Hello, Freunde der Superreichen,

wie Hitler Polen angriff, greift Obama die Superreichen an, so denken die Superreichen in Amerika. Reich sein und Wohlstand schaffen, heißt tugendhaft sein. Je reicher, umso tugendhafter. Nur Reiche schaffen Arbeitsplätze, man sollte sie deshalb nicht mit Steuern bestrafen, sondern belohnen. Leute wie Bill Gates sollten für ihre guten Taten vom Staat bezahlt werden.

Wer sind die wahren Opfer der Gesellschaft, nur noch vergleichbar mit verprügelten Ehefrauen? Die Superreichen, die einer bedrohten Minderheit angehören. „Wir werden ähnlich schlecht behandelt wie es bei manchen ethnischen Minderheiten der Fall war“, sagt ein Geprügelter aus Silicon Valley.

Wollen denn die Superreichen nichts für ihre Mitmenschen tun? Natürlich – durch Selbstbesteuerung, wie sie ihre Ablasswerke nennen. In Amerika verteidigt jeder sich selbst, schießt jeder selbst und bestimmt jeder seine Steuern selbst. Es ist ein steuerliches Lynchsystem. Einen Staat brauchen sie nicht. Gebet dem Kaiser, was des Kaisers, also fast nichts, denn er ist ein notwendiges Übel und eine heidnische Erfindung. Wer sich selbst besteuert, bestimmt auch den Zweck seiner Steuergelder.

In Amerika gibt es keinen Willen des Volkes, denn ein Volk gibt es nicht. Es gibt nur Einzelne, die zufälligerweise zusammenklumpen. Ich kenne keine Gesellschaft, sagte die eiserne Maggy Thatcher. Arme Leute schaffen keine Jobs, sie sind schlechte Menschen.

Die Superreichen aus allen Nationen leben in einer eigenen Welt. Sie haben rund um den Globus ihre eigenen Restaurants, schlafen in eigenen Hotels, ihre Kinder

besuchen dieselben Elite-Internate. Von ihren jeweiligen Mittelschichten haben sie sich abgenabelt.

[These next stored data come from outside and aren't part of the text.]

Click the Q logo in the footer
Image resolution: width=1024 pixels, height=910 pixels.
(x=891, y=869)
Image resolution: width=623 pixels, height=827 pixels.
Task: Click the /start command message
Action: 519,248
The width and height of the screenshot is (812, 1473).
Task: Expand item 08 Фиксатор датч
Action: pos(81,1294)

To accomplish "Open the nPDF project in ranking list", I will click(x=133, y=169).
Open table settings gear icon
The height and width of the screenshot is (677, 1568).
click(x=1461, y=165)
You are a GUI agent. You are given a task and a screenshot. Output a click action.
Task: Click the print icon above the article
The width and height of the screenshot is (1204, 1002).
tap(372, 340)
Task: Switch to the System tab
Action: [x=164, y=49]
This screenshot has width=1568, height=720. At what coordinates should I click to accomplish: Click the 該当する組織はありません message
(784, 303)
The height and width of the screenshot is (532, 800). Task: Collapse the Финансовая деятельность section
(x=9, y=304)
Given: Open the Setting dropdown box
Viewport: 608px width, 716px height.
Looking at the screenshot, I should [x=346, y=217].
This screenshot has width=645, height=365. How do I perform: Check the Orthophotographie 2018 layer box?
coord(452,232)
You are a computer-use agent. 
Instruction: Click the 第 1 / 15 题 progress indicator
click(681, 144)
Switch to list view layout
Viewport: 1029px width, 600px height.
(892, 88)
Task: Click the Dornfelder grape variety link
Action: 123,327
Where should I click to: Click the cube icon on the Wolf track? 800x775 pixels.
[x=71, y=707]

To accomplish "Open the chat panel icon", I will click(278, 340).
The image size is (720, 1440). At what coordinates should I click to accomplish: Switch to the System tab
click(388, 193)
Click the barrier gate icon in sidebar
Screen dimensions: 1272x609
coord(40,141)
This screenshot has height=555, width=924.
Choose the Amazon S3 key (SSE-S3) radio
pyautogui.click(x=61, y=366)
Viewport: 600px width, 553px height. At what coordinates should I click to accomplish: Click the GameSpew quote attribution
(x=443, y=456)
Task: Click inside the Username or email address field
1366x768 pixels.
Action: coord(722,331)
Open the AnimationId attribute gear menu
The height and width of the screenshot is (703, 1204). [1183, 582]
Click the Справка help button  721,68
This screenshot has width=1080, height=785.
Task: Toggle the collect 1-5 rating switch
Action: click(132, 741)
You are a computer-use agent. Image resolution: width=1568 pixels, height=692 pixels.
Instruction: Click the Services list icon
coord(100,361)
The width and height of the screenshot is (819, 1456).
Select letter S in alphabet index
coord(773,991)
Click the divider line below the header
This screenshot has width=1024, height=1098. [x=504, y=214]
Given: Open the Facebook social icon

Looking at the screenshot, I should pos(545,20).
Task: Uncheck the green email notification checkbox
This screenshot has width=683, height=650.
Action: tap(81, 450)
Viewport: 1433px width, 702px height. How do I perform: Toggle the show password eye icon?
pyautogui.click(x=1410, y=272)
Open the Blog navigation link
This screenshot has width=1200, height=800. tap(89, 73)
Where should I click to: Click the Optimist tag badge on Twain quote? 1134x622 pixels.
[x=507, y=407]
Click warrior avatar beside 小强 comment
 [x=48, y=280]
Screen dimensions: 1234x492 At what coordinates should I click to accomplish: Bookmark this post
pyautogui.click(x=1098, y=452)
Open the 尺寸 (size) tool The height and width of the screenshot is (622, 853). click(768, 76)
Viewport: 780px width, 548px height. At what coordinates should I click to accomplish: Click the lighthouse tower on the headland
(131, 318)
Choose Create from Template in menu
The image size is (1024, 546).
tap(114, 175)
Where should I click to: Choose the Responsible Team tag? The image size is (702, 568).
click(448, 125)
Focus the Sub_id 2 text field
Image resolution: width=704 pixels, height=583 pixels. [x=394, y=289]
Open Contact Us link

Die Internationale der Proleten hat es nie gegeben, eine Internationale des Mammons gibt es. Geld ist solidarischer, pardon kohäsiver als Not. Mangel trennt die Notleidenden, Luxus führt zusammen.

Jeder, der sich anstrengt, kann reich werden wie sie, denken Superreiche. Sie glauben an die Gleichwertigkeit aller Menschen: jeder kann es schaffen. Schafft er es nicht, hat er seine gleichen Chancen vertan. Superreiche sind keine bösen Egoisten, sie kämpfen für das Wohl ihres Landes. Niedrige Steuern und Anarchie, pardon Deregulierung, tun jedem Land gut.

Zu Protesten in Amerika werde es so schnell nicht kommen, meint Chrystia Freeland in einem SZ-Interview von Matthias Kolb: „Auch wenn es nicht mehr nach oben geht, haben heute viele Amerikaner ein beträchtliches Wohlstandsniveau mit beheizten Wohnungen, Fernsehern und Reisen erreicht. Die meisten fühlen sich noch immer ziemlich wohl.“ Revolution vertagt.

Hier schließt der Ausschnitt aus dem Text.